[EXERCISE PASSAGE — start]

Commemorative Double Issue
What you [see] here is a collection which reflects the substance of the first 53 years of the conversation journalists have engaged in about their rights and responsibilities in the pages of Nieman Reports. At times you will find an article that opened a new argument or ended an old one. Throughout you will hear the voices of journalists committed to their work challenging colleagues to raise the standards of discovering, reporting, writing and editing the news in a context meaningful for navigation within a free society. – Bill Kovach
[This article originally appeared in the July 1961 issue of Nieman Reports.]
“Communications specialists” and working newspapermen sometimes glibly assert without a shred of proof that the American people are the best informed people in the world. This is a broad statement and one that requires support, because if true, it offers some assurance that the mass media of this country are doing a reasonably fair job. If this thesis is not true, it is time to rid ourselves of the false sense of complacency it engenders and begin to work harder to make it true.…
But at the very least one can confidently assert that the mass media are available in overwhelming proportions to the people of this republic. Never before in any other country have so many been subjected to so great a flow of words and pictures so rapidly and (in a physical sense) so efficiently. Moreover, if one is to judge by the apparent confidence with which advertising spends billions of dollars a year in the media, he must conclude that people in considerable numbers are exposed to media content.
If we admit that the media are available in unequaled volume and that the people are exposed to vast quantities, does it necessarily follow that we become best informed, or for that matter, even well informed? Elementary school teachers know that availability and exposure do not necessarily insure reception and understanding.…
During the more recent McCarthy uproar a poll showed that at least one-fourth didn’t know who he was. A good many people couldn’t identify Christian Herter, then the newly appointed Secretary of State. An equally large number either didn’t know where Formosa is, or had forgotten. The evidence seems to be ample and convincing of the sometimes appalling inability of the public to assimilate information from the media.…
The reasons why we don’t get through to the people are diverse and complex. They are to be found at the heart of the communications process. Some theories blame the media; others blame the public. Still others find both media and public at fault. Some causes are as yet undiscovered: We suspect them but can only speculate about them.
One theory (or perhaps it is no more than an educated guess) suggests that we are on the verge of becoming “newsdrunk.” Many of us, in the scramble to keep up, expose ourselves to more news than we can really hold. We become surfeited with excess verbalizations about mundane affairs. Like Wordsworth, we find the world is too much with us. Indeed, it is suspected that there may exist a saturation point in the human-news absorptive capacity beyond which we may even begin to build up resistance. At this point we engage in the practice of selective attention. We stop listening or focus attention elsewhere. Usually we seek more diverting fare. We turn slothfully to the comics and sports.

[EXERCISE PASSAGE — finish]
[DATA EXCERPT — start]

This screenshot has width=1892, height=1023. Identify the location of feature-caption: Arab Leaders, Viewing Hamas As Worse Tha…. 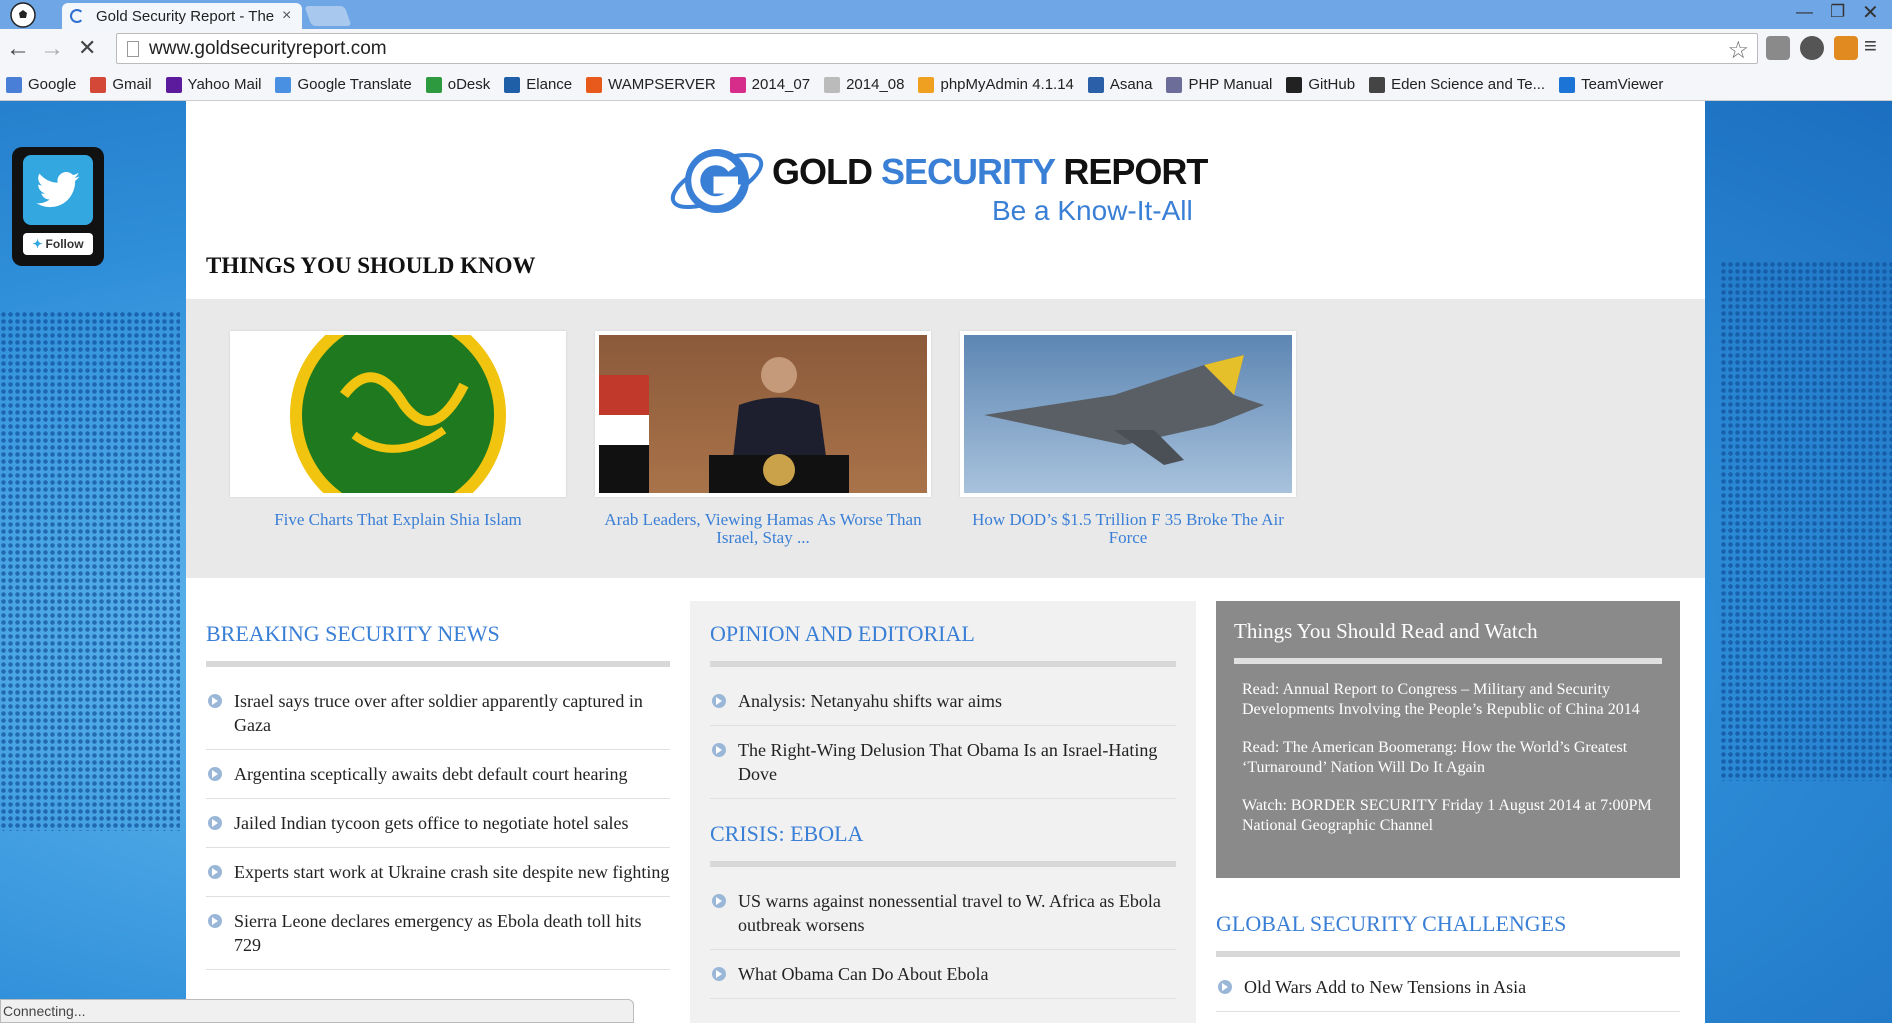
(763, 529).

[DATA EXCERPT — finish]

▸ **WHAT NEEDS TO BE DONE**: In the Nieman Reports article, in which issue of Nieman Reports did the article first appear?

▸ **WRITTEN RESPONSE**: The July 1961 issue.